Would you retype each record exactly as given?

Source records
· · · · · · ·

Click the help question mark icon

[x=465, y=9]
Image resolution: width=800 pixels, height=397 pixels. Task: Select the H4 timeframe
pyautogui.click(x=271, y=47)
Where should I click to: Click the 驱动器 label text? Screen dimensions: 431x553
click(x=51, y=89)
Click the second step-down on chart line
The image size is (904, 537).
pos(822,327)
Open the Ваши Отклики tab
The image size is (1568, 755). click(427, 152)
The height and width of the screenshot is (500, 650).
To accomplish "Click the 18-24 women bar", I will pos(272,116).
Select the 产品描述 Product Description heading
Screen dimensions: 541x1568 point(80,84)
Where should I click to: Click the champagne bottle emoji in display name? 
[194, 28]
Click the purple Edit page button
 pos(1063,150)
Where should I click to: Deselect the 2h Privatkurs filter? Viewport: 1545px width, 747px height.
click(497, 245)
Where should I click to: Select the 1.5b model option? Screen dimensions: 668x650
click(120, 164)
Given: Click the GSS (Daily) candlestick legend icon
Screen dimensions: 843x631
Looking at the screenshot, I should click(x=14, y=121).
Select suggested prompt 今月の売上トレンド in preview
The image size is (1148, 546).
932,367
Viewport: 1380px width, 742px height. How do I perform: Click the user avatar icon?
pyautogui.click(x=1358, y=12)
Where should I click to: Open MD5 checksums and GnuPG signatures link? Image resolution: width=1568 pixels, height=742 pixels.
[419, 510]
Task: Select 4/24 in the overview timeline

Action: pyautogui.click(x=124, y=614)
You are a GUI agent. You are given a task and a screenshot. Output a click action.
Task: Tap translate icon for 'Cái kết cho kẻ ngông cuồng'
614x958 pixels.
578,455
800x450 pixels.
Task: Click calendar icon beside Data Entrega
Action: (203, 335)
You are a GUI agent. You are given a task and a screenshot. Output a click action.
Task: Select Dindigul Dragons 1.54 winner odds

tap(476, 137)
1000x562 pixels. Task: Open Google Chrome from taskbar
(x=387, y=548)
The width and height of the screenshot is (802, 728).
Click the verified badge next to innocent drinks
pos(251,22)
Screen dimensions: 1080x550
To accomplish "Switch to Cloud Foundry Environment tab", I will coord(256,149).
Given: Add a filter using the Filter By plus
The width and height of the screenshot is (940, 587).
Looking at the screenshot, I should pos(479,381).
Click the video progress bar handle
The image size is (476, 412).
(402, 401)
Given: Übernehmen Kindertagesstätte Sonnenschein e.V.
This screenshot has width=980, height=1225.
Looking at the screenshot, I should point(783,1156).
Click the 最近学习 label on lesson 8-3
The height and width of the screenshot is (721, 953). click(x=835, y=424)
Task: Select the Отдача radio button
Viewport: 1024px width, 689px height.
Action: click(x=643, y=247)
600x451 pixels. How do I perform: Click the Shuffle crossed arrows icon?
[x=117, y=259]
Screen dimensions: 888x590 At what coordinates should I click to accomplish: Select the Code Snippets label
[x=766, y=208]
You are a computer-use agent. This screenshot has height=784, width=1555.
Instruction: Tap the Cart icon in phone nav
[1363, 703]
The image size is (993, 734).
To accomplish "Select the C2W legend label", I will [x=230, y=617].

· · · · · · ·

## RESPONSE
Click the help question mark icon

[x=465, y=9]
Image resolution: width=800 pixels, height=397 pixels. Task: Select the H4 timeframe
pyautogui.click(x=271, y=47)
Where should I click to: Click the 驱动器 label text? Screen dimensions: 431x553
click(x=51, y=89)
Click the second step-down on chart line
The image size is (904, 537).
pos(822,327)
Open the Ваши Отклики tab
The image size is (1568, 755). click(427, 152)
The height and width of the screenshot is (500, 650).
To accomplish "Click the 18-24 women bar", I will pos(272,116).
Select the 产品描述 Product Description heading
Screen dimensions: 541x1568 point(80,84)
Where should I click to: Click the champagne bottle emoji in display name? 
[194, 28]
Click the purple Edit page button
 pos(1063,150)
Where should I click to: Deselect the 2h Privatkurs filter? Viewport: 1545px width, 747px height.
click(497, 245)
Where should I click to: Select the 1.5b model option? Screen dimensions: 668x650
click(120, 164)
Given: Click the GSS (Daily) candlestick legend icon
Screen dimensions: 843x631
Looking at the screenshot, I should click(x=14, y=121).
Select suggested prompt 今月の売上トレンド in preview
The image size is (1148, 546).
932,367
Viewport: 1380px width, 742px height. How do I perform: Click the user avatar icon?
pyautogui.click(x=1358, y=12)
Where should I click to: Open MD5 checksums and GnuPG signatures link? Image resolution: width=1568 pixels, height=742 pixels.
[419, 510]
Task: Select 4/24 in the overview timeline

Action: pyautogui.click(x=124, y=614)
You are a GUI agent. You are given a task and a screenshot. Output a click action.
Task: Tap translate icon for 'Cái kết cho kẻ ngông cuồng'
614x958 pixels.
578,455
800x450 pixels.
Task: Click calendar icon beside Data Entrega
Action: (203, 335)
You are a GUI agent. You are given a task and a screenshot. Output a click action.
Task: Select Dindigul Dragons 1.54 winner odds

tap(476, 137)
1000x562 pixels. Task: Open Google Chrome from taskbar
(x=387, y=548)
The width and height of the screenshot is (802, 728).
Click the verified badge next to innocent drinks
pos(251,22)
Screen dimensions: 1080x550
To accomplish "Switch to Cloud Foundry Environment tab", I will coord(256,149).
Given: Add a filter using the Filter By plus
The width and height of the screenshot is (940, 587).
Looking at the screenshot, I should pos(479,381).
Click the video progress bar handle
The image size is (476, 412).
(402, 401)
Given: Übernehmen Kindertagesstätte Sonnenschein e.V.
This screenshot has width=980, height=1225.
Looking at the screenshot, I should point(783,1156).
Click the 最近学习 label on lesson 8-3
The height and width of the screenshot is (721, 953). click(x=835, y=424)
Task: Select the Отдача radio button
Viewport: 1024px width, 689px height.
Action: click(x=643, y=247)
600x451 pixels. How do I perform: Click the Shuffle crossed arrows icon?
[x=117, y=259]
Screen dimensions: 888x590 At what coordinates should I click to accomplish: Select the Code Snippets label
[x=766, y=208]
You are a computer-use agent. This screenshot has height=784, width=1555.
Instruction: Tap the Cart icon in phone nav
[1363, 703]
The image size is (993, 734).
To accomplish "Select the C2W legend label", I will [x=230, y=617].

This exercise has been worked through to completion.